• **Task input**
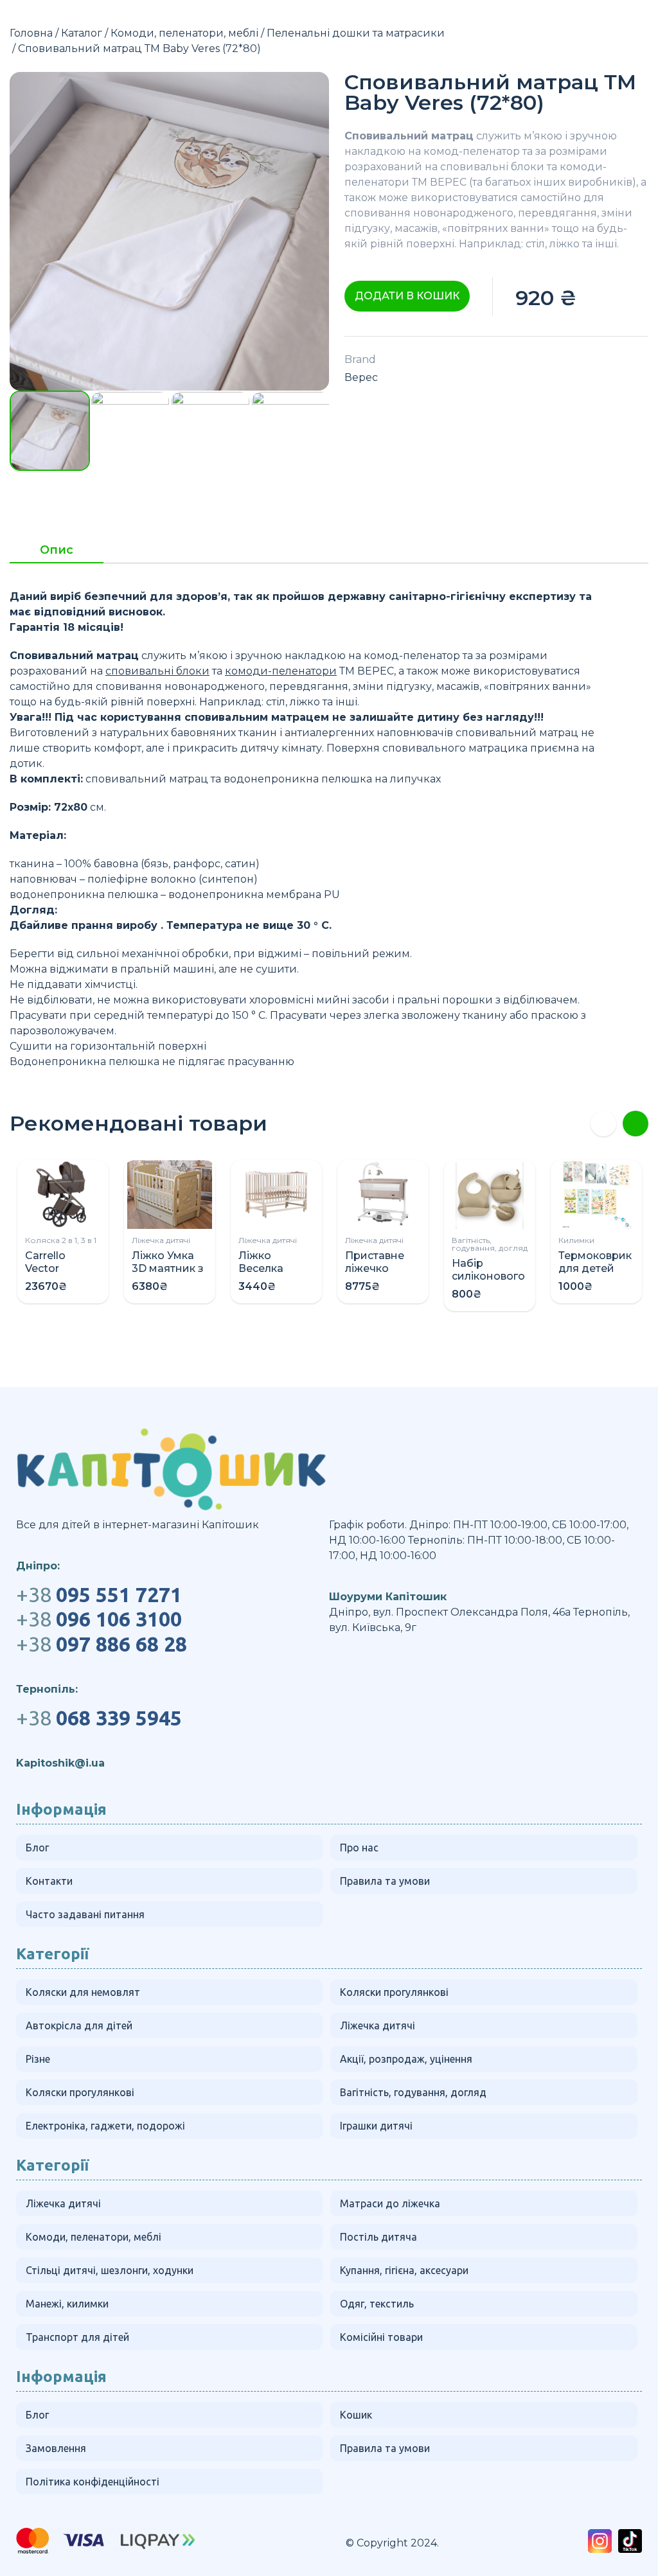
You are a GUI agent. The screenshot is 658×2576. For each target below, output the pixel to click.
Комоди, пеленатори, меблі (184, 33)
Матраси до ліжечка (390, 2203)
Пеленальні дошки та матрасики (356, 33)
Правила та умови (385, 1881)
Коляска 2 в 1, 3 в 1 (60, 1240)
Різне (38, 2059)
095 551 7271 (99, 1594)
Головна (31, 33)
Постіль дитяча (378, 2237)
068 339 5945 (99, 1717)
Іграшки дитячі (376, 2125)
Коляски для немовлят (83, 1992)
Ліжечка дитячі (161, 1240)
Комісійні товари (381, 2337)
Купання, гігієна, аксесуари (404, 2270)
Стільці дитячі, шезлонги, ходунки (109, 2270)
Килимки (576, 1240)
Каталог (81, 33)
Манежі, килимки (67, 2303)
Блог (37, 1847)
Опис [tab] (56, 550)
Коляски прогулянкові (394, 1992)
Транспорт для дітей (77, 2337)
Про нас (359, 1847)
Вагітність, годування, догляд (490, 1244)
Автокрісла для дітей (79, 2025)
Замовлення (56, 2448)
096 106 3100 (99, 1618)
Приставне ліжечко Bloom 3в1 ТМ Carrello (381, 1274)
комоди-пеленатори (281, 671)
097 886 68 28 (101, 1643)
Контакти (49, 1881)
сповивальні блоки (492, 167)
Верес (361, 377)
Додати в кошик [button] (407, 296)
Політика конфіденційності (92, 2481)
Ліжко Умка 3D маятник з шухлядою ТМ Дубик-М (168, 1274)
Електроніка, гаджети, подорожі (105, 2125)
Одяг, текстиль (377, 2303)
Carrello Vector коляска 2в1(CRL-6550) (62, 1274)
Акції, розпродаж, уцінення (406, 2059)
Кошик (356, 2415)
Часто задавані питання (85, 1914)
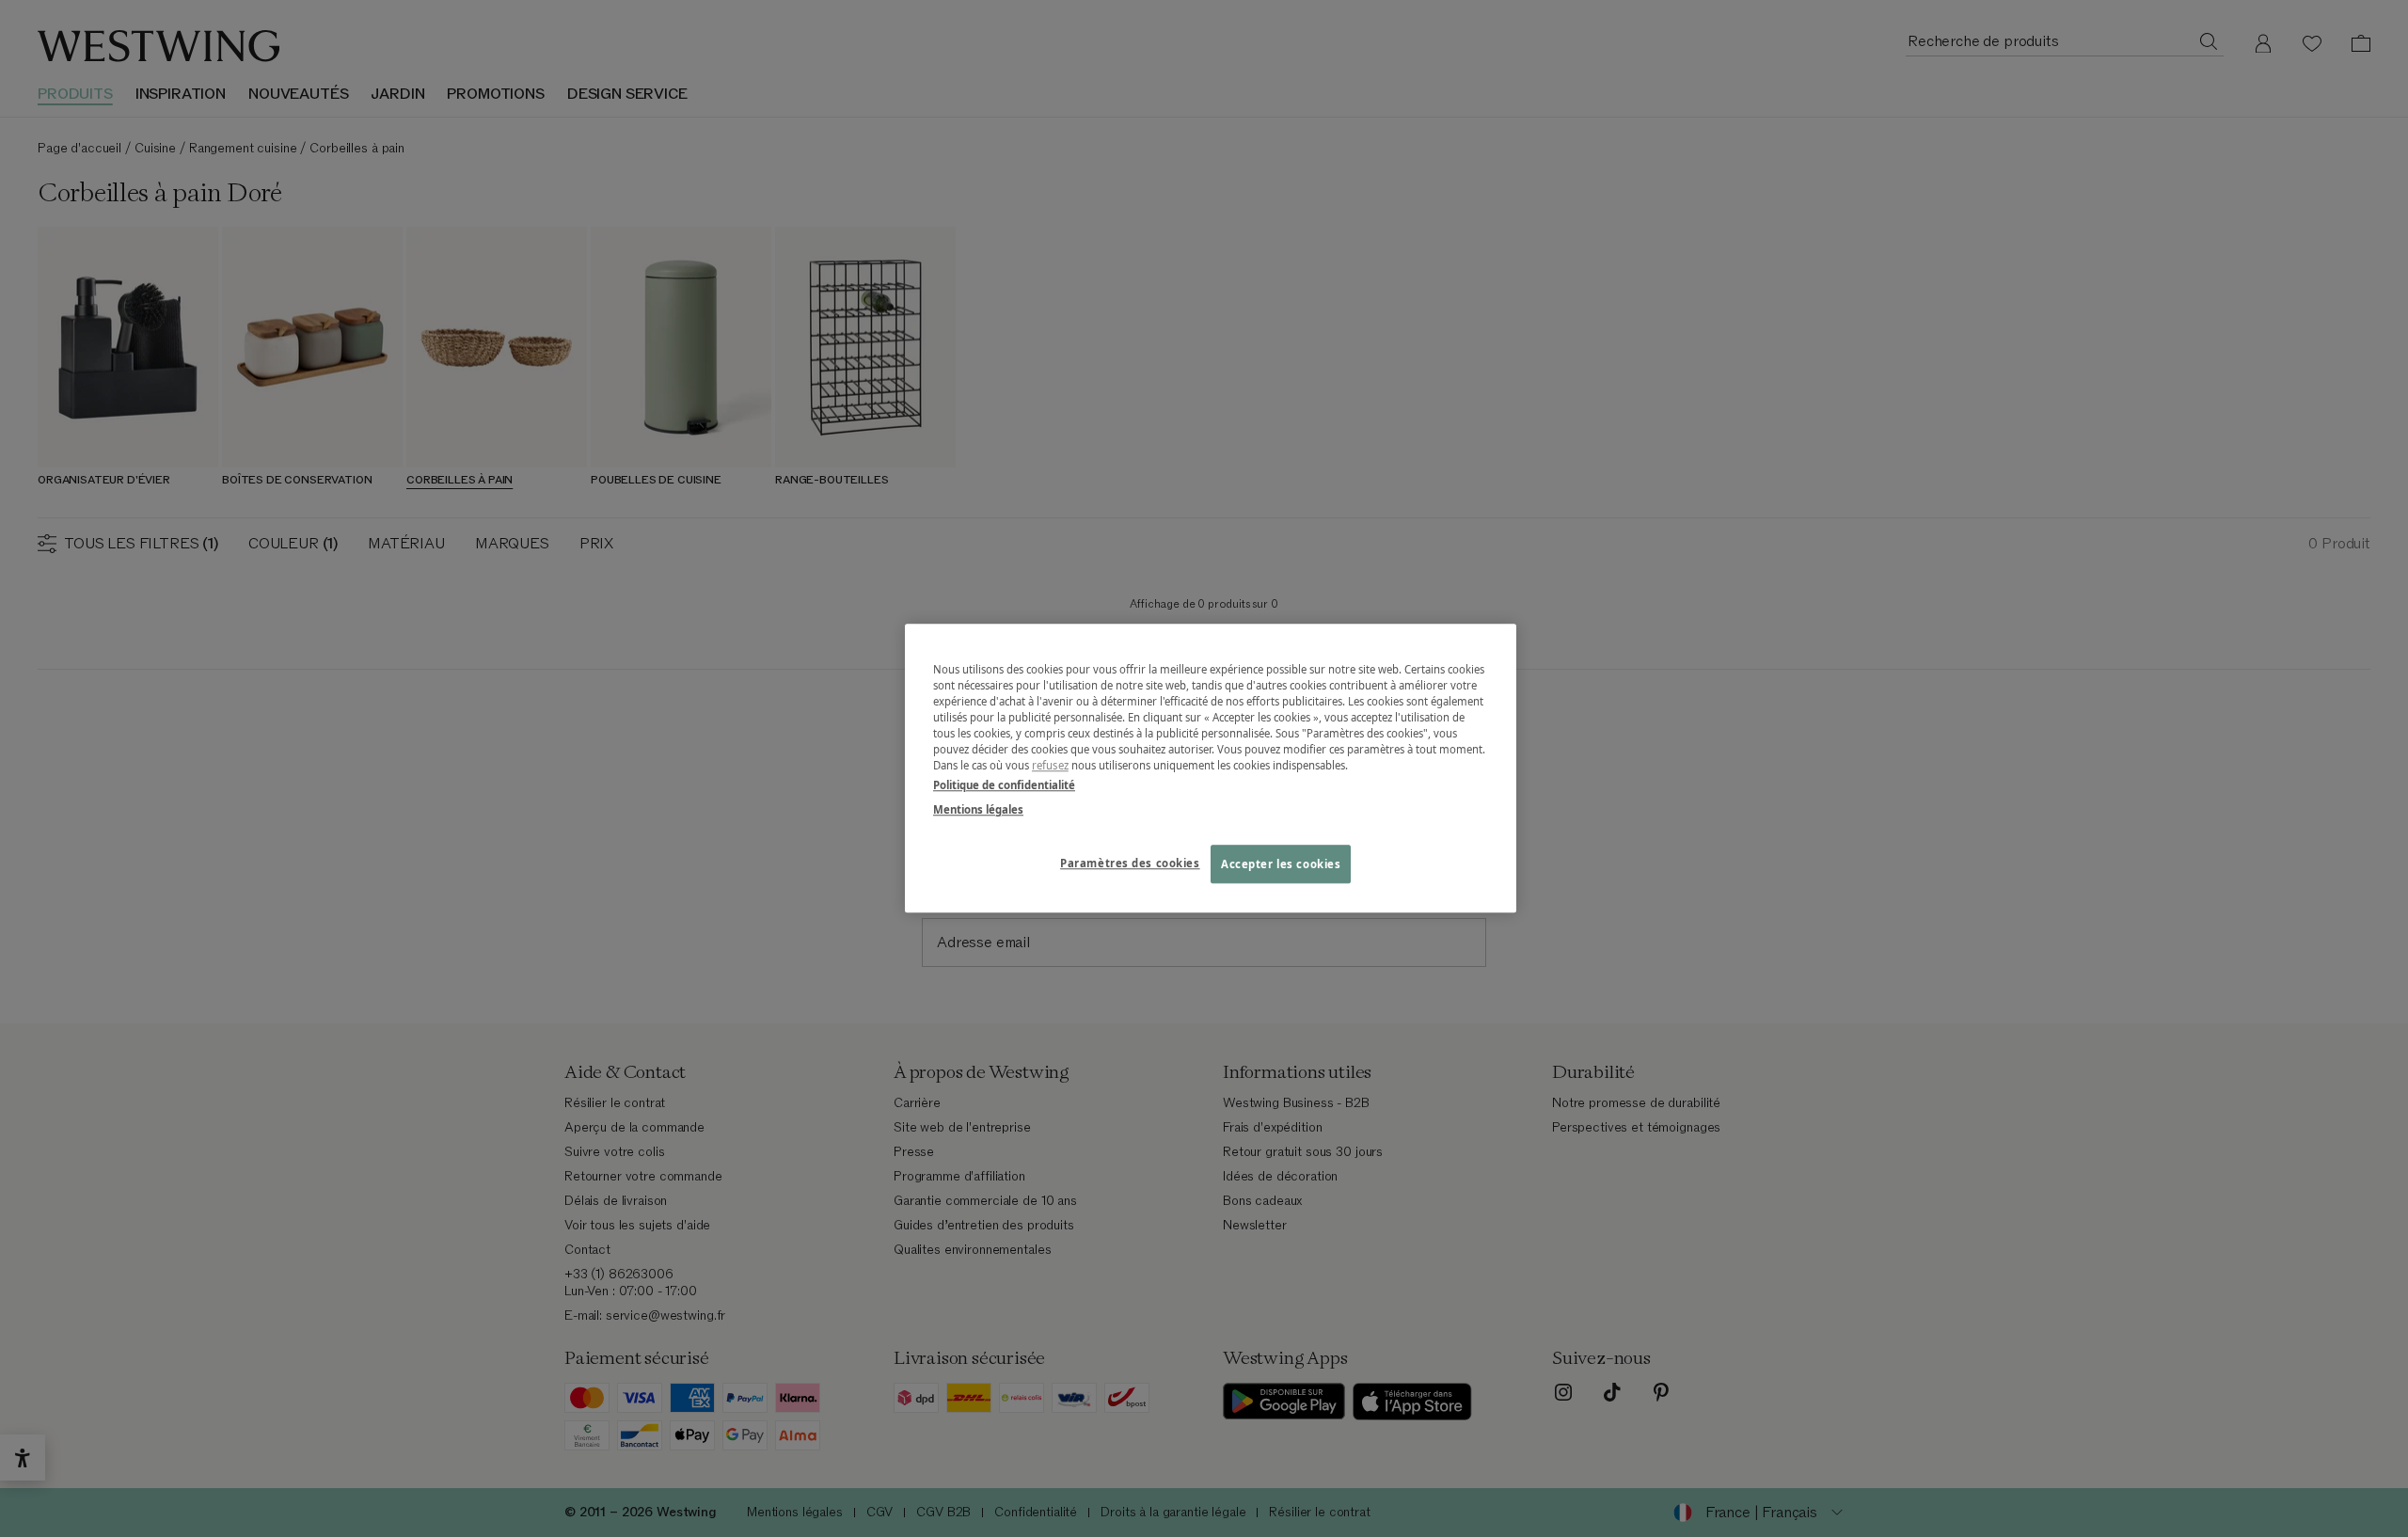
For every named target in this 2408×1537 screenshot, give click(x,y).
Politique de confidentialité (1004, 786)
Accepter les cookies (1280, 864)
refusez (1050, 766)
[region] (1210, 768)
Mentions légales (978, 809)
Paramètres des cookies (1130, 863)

• **Problem**
Print the data above exactly, minus pictures.

• **Result of the task**
You are a GUI agent. The screenshot is 658×2576. For each target below, output the pixel to click.
Комоди, пеленатори, меблі (184, 33)
Матраси до ліжечка (390, 2203)
Пеленальні дошки та матрасики (356, 33)
Правила та умови (385, 1881)
Коляска 2 в 1, 3 в 1 (60, 1240)
Різне (38, 2059)
095 551 7271 (99, 1594)
Головна (31, 33)
Постіль дитяча (378, 2237)
068 339 5945 (99, 1717)
Іграшки дитячі (376, 2125)
Коляски для немовлят (83, 1992)
Ліжечка дитячі (161, 1240)
Комісійні товари (381, 2337)
Купання, гігієна, аксесуари (404, 2270)
Стільці дитячі, шезлонги, ходунки (109, 2270)
Килимки (576, 1240)
Каталог (81, 33)
Манежі, килимки (67, 2303)
Блог (37, 1847)
Опис [tab] (56, 550)
Коляски прогулянкові (394, 1992)
Транспорт для дітей (77, 2337)
Про нас (359, 1847)
Вагітність, годування, догляд (490, 1244)
Автокрісла для дітей (79, 2025)
Замовлення (56, 2448)
096 106 3100 (99, 1618)
Приставне ліжечко Bloom 3в1 ТМ Carrello (381, 1274)
комоди-пеленатори (281, 671)
097 886 68 28 (101, 1643)
Контакти (49, 1881)
сповивальні блоки (492, 167)
Верес (361, 377)
Додати в кошик [button] (407, 296)
Політика конфіденційності (92, 2481)
Ліжко Умка 3D маятник з шухлядою ТМ Дубик-М (168, 1274)
Електроніка, гаджети, подорожі (105, 2125)
Одяг, текстиль (377, 2303)
Carrello Vector коляска 2в1(CRL-6550) (62, 1274)
Акції, розпродаж, уцінення (406, 2059)
Кошик (356, 2415)
Часто задавані питання (85, 1914)
For every named target in this 2408×1537 screenshot, give click(x,y).
Politique de confidentialité (1004, 786)
Accepter les cookies (1280, 864)
refusez (1050, 766)
[region] (1210, 768)
Mentions légales (978, 809)
Paramètres des cookies (1130, 863)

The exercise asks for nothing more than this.